To Be the Moss That Grows Around the Stone

Published on 10.10.2025 · Reading Time: ≈ 03 minutes
Subjects: Gentleness as Resistance · Inner Softness · Resilience vs Hardening



The walk home is long, as it often is. The sun is a hammer on the pavement and the air is thick with the dust of weariness. I am in the world, and this world is not kind. I feel its edges in the terrible news everpresent in media, in the unkind words masquerading as casual conversation, and in the weight of the incessant passing of days. There is a persistent whisper, urging to meet this resistance with my own, to answer this callousness in kind. But today, as every day, I choose instead to be like the moss: that velvet green that greets the stone as a place to begin.

Some people believe a gentle heart is one that has never been tested. They see tenderness as the privilege of those untouched by grief. This is a misconception of the bitter. True softness is rarely a lack of scars and often the very evidence of them. It is the product of a heart that has been broken and has chosen, again and again, to weave itself back together with threads of understanding. Gentleness is a soft resistance against the pull of hardness. Within my own heart, many inclinations reside. There is a resonance of every betrayal and a memory of every trust that was fractured. This echo remains, in a tender place within. Then, there is the voice the world so often applauds. It counsels practicality and speaks the language of transaction. It sees the day as a series of obstacles to defeat and advocates for the fortress of the unyielding.
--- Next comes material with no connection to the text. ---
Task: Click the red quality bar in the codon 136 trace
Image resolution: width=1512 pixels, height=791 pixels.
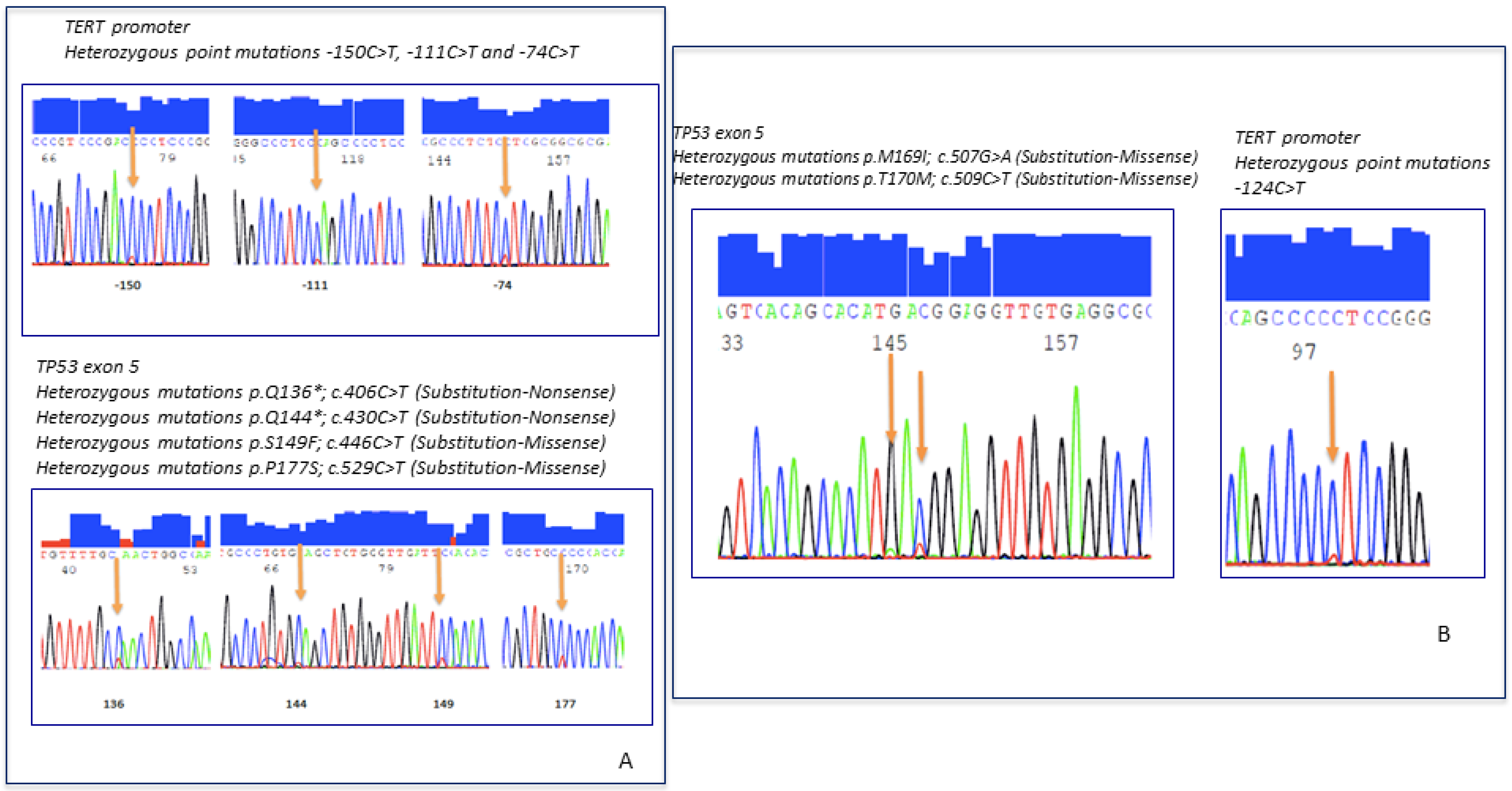Action: [56, 543]
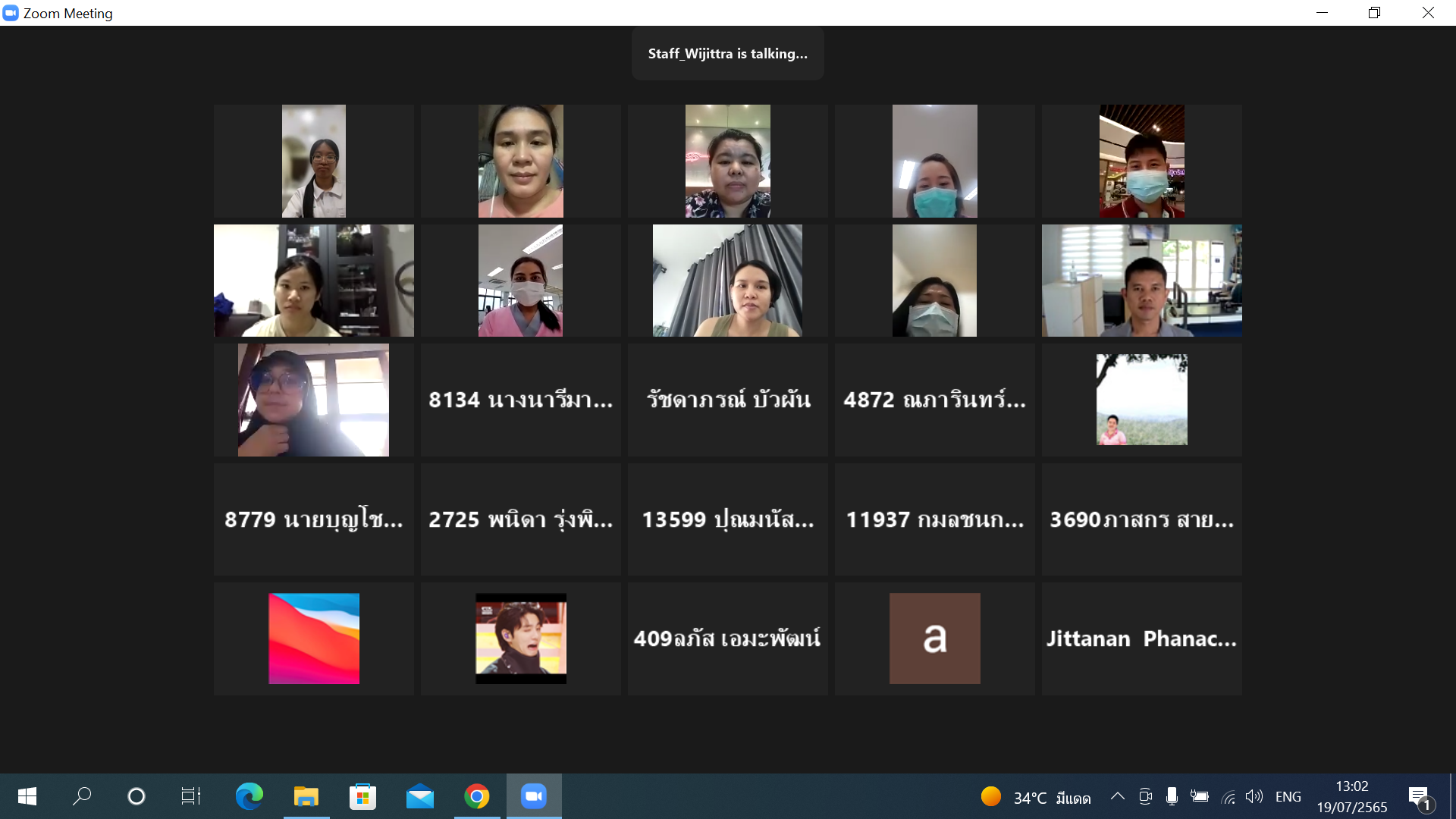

But above these is the core of my spirit, the nature that decides to be the moss. It knows that stone will offer no gratitude, that rain is just a passing gift and the sun will return with its cruel intensity. Its work is not to conquer the stone, but to gently clothe it. To transform it, softly, into something that offers a moment of comfort. The world trusts in the power of the stone. It is clear, it is definite, it builds walls and paves roads. It is a boundary, a weapon, a fortress. The world asks us to be stones in the wall, to find security in the collective hardness. For certain vocations, this is essential. Let there be those with unwavering resolve. The world needs its blossomless seedlings. However, the world also needs what flourishes in the fissures. It needs the life that does not merely endure hardship, but uses it as the root of its flourishing.

The work of the intellect can be a stone. The fruit of the spirit, however, is so often the moss. In difficulty, it asks not 'how can I prevail?' but 'how can I remain rooted in what makes me blossom?' It has a different order of priorities altogether. It weaves memory and obstacle into something living. It is the choice to absorb the heat of the day and still offer a quiet coolness. And this occasional moment of rest gifted to a stranger is worth everything. There is no other way to live a life of spiritual worth. I have found that most hardened people on earth are not those who have faced the harshest troubles, but those who, receiving the call to softness, to 'moss-work', refused it. They chose to become another rock in a field of stones, forgetting that the only defiance against a cruel world is to become a part of its gentle and unyielding green.

And so, on an ordinary afternoon, when the noise of the world is overwhelming, the armour is there for those who wish to wear it. But I continuously choose to remain vulnerable. I allow the troubling news and the personal disapointments to rest like a stone within. I do not use it to build a wall. I let it be, and begin the work of growing and blossoming around it. Gentleness is a discipline, too. What logical case could be made against self-protection? None. But this is why it's incredibly easy to let yourself be hardened. It takes strenght to remain gentle and kind.